Surgical options for patients with inadequate capsular support include alternative placement in the anterior chamber (ACIOLs), fixation 12 to the iris, or fixation to the sclera (SFIOL). Each approach has its advantages and unique set of disadvantages. Scleral-fixated IOLs are indicated when there is no remnant capsule or iris. Patients with an intact iris would be candidates for ACIOL or Iris Fixated IOL placement.

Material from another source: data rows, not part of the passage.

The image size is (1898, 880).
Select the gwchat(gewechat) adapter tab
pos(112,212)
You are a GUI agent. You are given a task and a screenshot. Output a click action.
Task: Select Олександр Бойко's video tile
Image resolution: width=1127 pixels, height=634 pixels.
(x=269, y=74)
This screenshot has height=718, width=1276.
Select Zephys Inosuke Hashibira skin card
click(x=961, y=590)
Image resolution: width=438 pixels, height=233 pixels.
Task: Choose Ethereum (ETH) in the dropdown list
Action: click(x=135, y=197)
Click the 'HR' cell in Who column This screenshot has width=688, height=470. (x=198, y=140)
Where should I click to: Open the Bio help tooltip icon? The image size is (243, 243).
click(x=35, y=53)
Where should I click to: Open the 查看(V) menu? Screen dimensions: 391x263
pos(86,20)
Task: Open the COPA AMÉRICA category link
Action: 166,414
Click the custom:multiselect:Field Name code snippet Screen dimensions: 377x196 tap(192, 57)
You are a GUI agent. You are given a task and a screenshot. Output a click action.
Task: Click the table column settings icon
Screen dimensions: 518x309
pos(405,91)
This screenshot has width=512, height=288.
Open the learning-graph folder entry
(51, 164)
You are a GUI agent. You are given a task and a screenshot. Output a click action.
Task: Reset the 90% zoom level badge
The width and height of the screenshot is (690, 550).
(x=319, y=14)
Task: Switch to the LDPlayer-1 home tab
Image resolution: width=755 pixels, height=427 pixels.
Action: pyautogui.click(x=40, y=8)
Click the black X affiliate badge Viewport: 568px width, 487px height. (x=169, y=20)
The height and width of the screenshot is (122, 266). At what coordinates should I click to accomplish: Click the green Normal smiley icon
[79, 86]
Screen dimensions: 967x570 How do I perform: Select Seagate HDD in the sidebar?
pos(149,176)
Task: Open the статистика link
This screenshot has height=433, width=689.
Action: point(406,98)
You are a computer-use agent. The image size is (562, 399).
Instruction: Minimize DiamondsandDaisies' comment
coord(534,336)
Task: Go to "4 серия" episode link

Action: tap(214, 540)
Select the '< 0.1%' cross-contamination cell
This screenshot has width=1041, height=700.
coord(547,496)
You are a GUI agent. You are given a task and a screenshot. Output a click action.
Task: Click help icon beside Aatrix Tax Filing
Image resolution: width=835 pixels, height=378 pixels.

However, even in cases where placement of an ACIOL may be possible, SFIOL may be the preferred option if the patient has a shallow anterior chamber or corneal disease such as Fuch’s dystrophy, corneal edema, or post corneal transplantation. 13, 14
Since scleral suturing of IOL was introduced, the technique has undergone modification to improve success rates and reduce the risk of complications. 2-point fixation of SFIOL means passing the sutures through the eyelets on each haptic before fixation to sclera. However, this lens has only two eyelets and thus may be susceptible15 to lens tilt that can compromise the visual outcome. However lenses with four haptics, each with its own eyelet for suture passage will provide four-point stabilization, theoretically helping to reduce the risk of lens tilt and decentration. 16, 17 In our study slight modification of suturing technique has been attempted to achieve 4- point fixation with a PMMA IOL with two eyelets. This technique of Four-point fixation minimizes the risk of lens tilt, and the lens can be centered in the eye easily by adjusting the tension on the two sutures. Caution to be taken to avoid excess stress on sutures as lens can bend or warp.
Conclusion
In our study it has been possible to achieve a fairly good visual outcome with minimal complications by slightly modifying the suturing technique so as to obtain 4- point fixation of scleral fixated IOL. A prospective study with a larger sample with longer post-operative follow up is desirable and long term outcome needs to be studied.